Placés en embuscade, les libéraux espèrent par contre profiter du scandale Publifin pour décrocher le mayorat. Thomas Cialone, qui avait réalisé le deuxième score il y a six ans avec 1.425 voix, fera campagne pour le poste de bourgmestre et espère voir le MR décrocher 10 sièges sur les 29 afin de se rendre incontournable. "Peut-être bien que pour nous, il y a un coup historique à jouer à Ans. Le monde ansois n’est plus le même qu’il y a six ans et c’est vraiment le moment de demander aux habitants ce qu’ils souhaitent", expliquait-il récemment dans les colonnes de Sud Presse.
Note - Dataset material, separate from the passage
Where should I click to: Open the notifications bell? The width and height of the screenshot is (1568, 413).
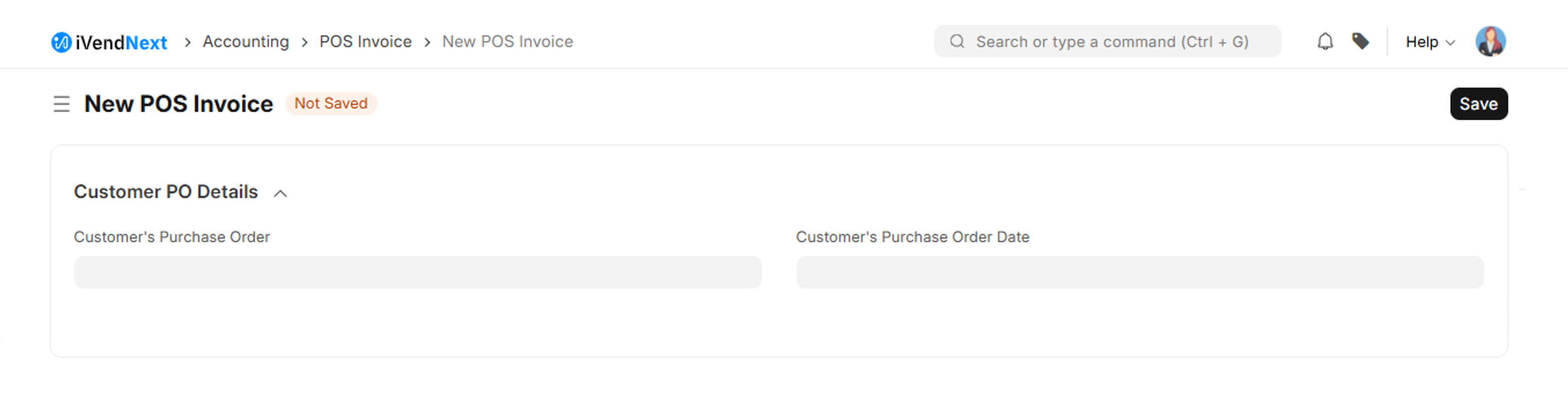1325,41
Derrière cette lutte politique, la ville d’Ans doit également affronter des enjeux économiques comme le développement de zonings afin d’accueillir l’activité des entreprises. "Notre rôle n’est certainement pas de nous substituer au privé mais la commune doit jouer le rôle de facilitateur pour accélérer la revalorisation urbaine. Cela passe par des partenariats entre le privé et le public", explique le bourgmestre, qui mise sur le volant supracommunal pour accélérer les développements. "Nous avons un schéma de développement au niveau de la province pour coordonner les développements économiques entre les différentes localités de Liège et ainsi éviter la concurrence entre les communes qui serait contre-productive."